▸ Goal of the exercise
Below are some records. Pull every line that contains the word "screenshot".

▸ Dataset extract
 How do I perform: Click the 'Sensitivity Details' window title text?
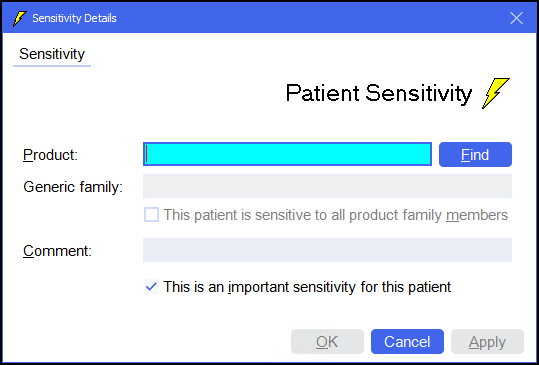coord(74,18)
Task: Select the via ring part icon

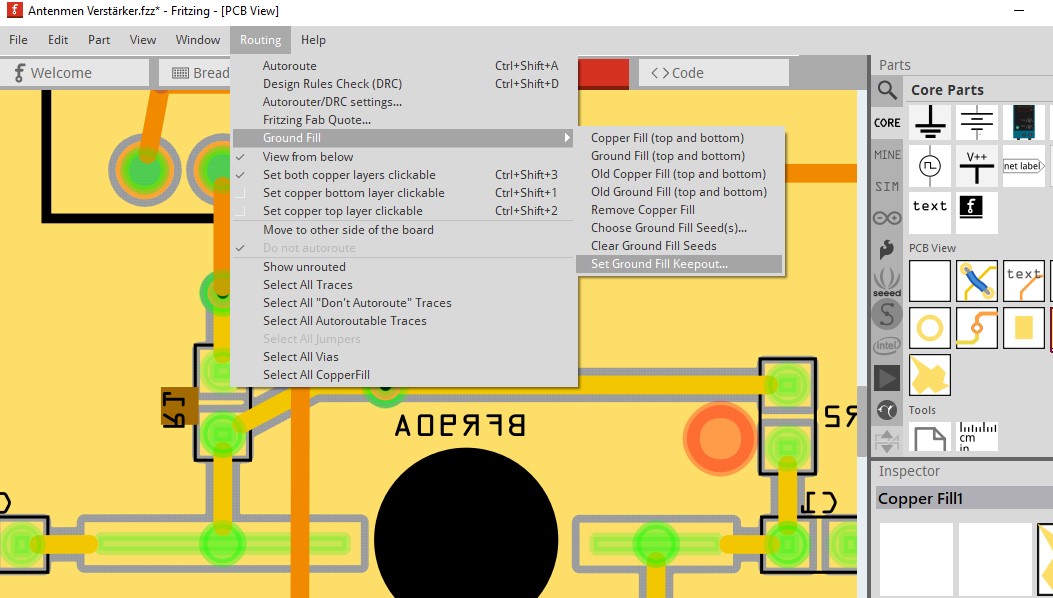Action: coord(930,327)
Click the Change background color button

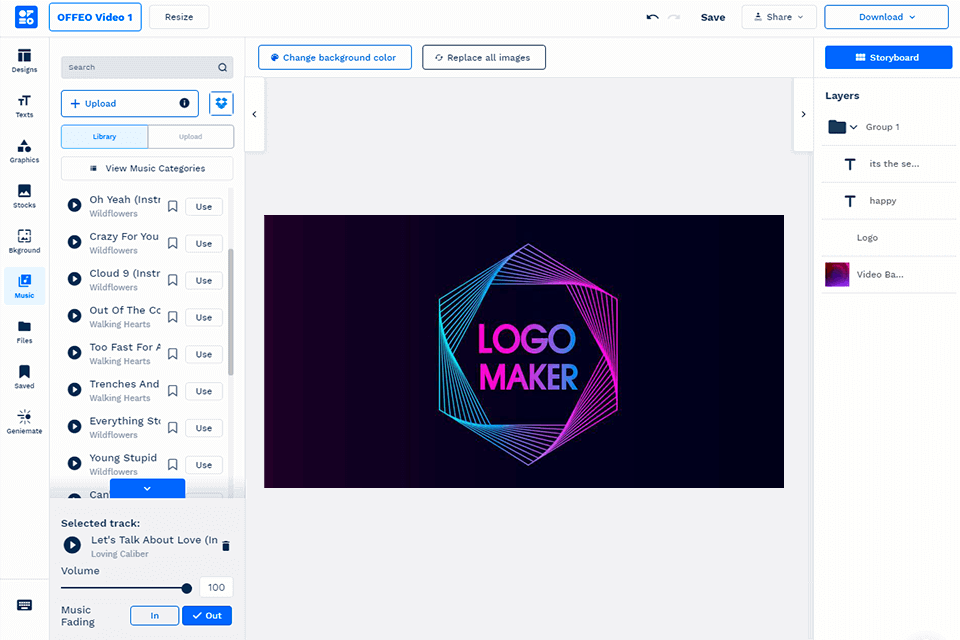tap(334, 57)
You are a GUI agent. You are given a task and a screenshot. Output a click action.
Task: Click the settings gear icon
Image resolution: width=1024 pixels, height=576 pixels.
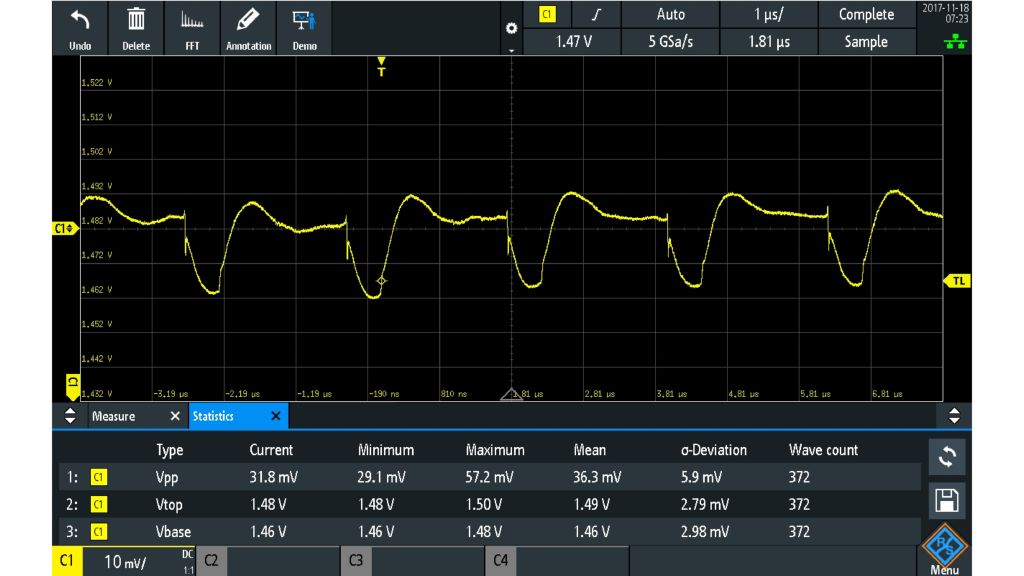(x=511, y=29)
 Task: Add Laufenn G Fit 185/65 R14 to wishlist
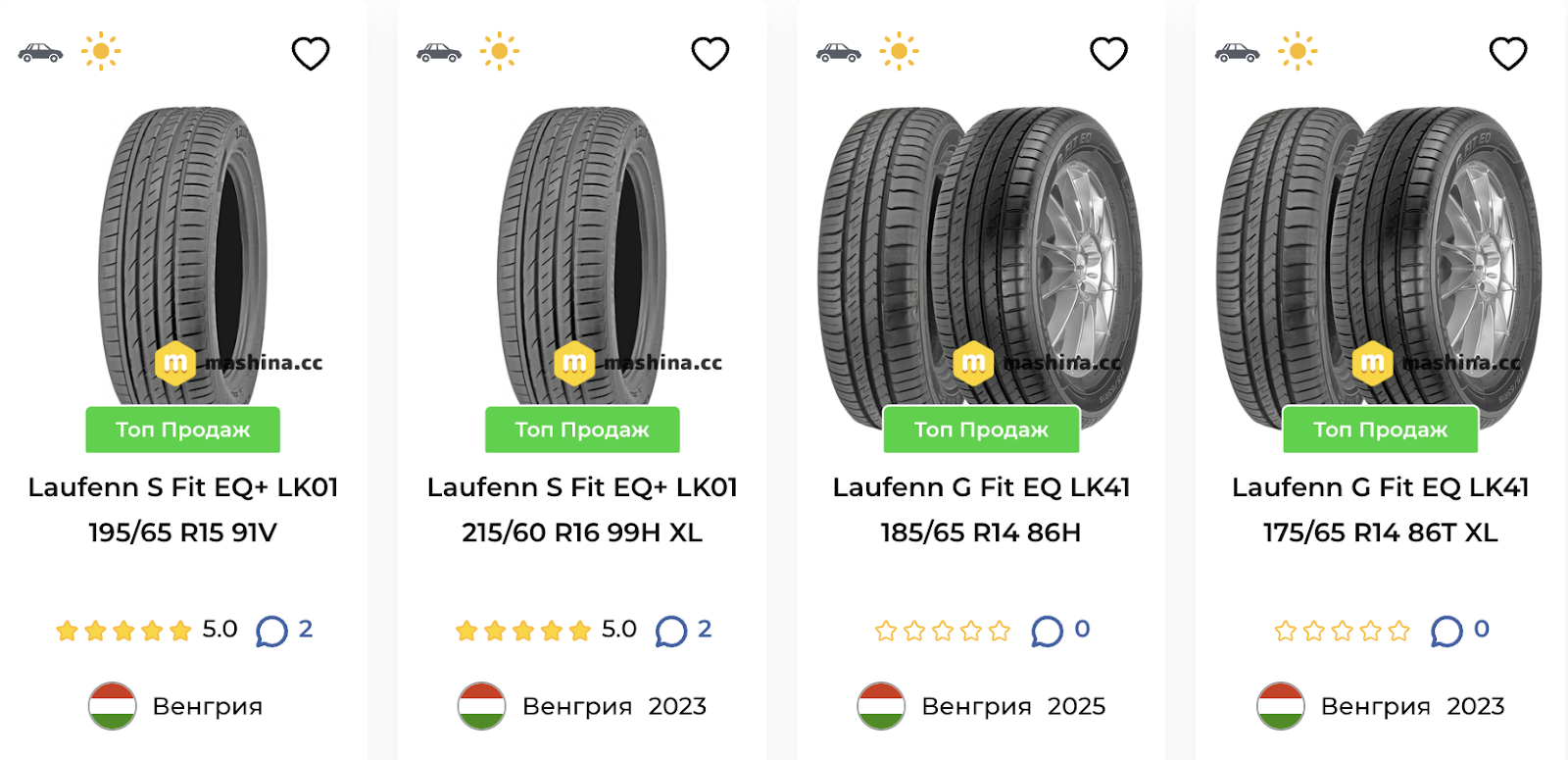coord(1108,53)
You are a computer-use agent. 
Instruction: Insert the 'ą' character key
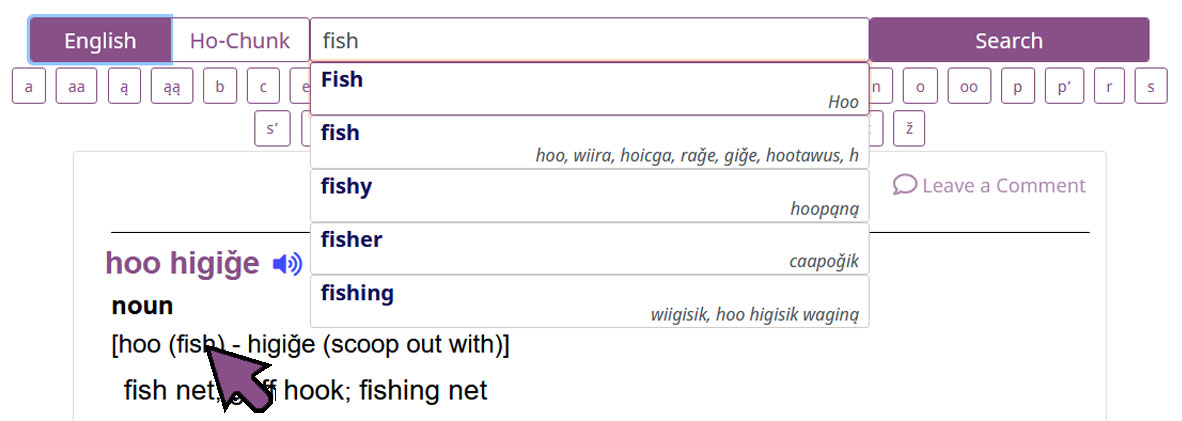click(x=124, y=87)
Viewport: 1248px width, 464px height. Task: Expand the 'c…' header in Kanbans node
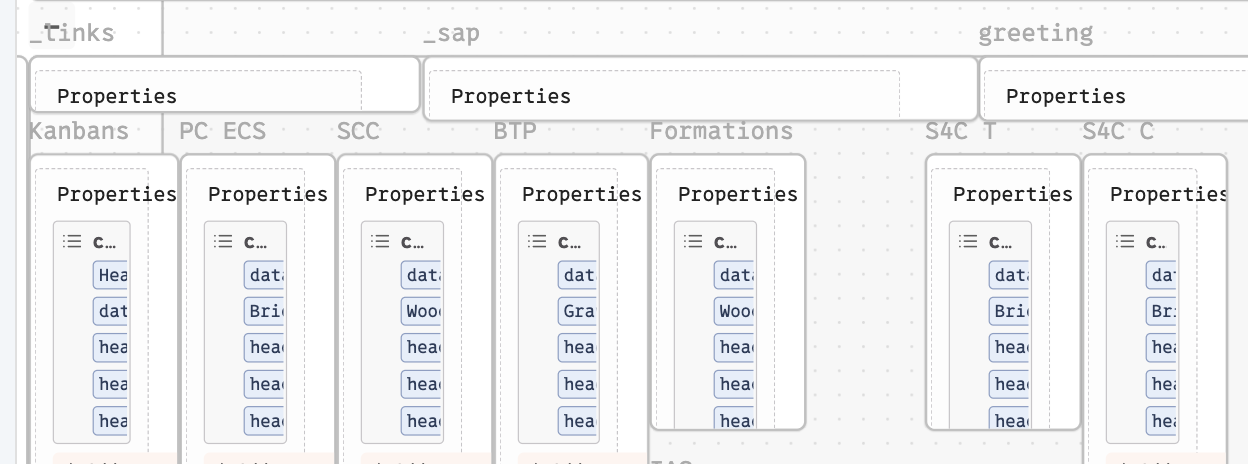[x=104, y=241]
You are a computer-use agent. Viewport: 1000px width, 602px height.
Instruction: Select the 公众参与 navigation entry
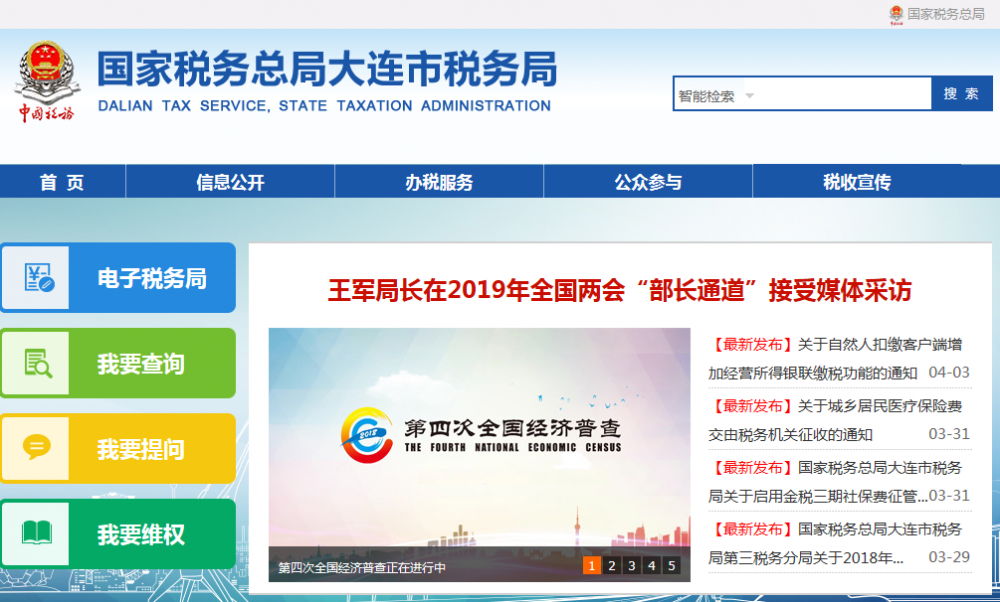tap(647, 181)
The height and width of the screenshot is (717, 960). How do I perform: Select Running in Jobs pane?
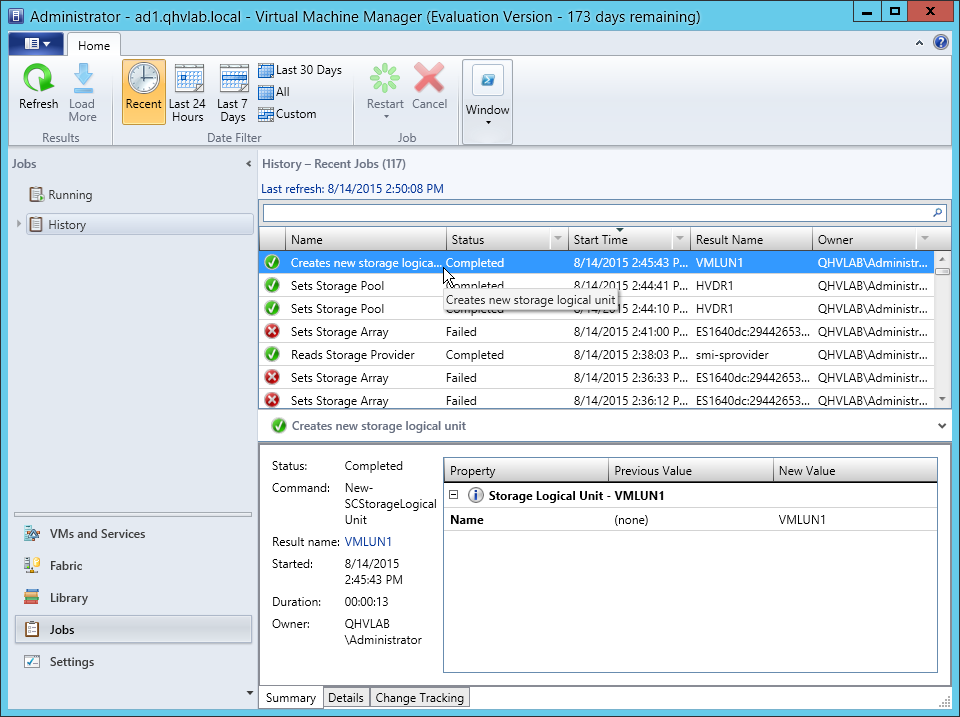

▸ Exercise output
You are a GUI agent. You are given a task and a screenshot. Output a click action.
The height and width of the screenshot is (717, 960). How do I perform: Select Running in Jobs pane?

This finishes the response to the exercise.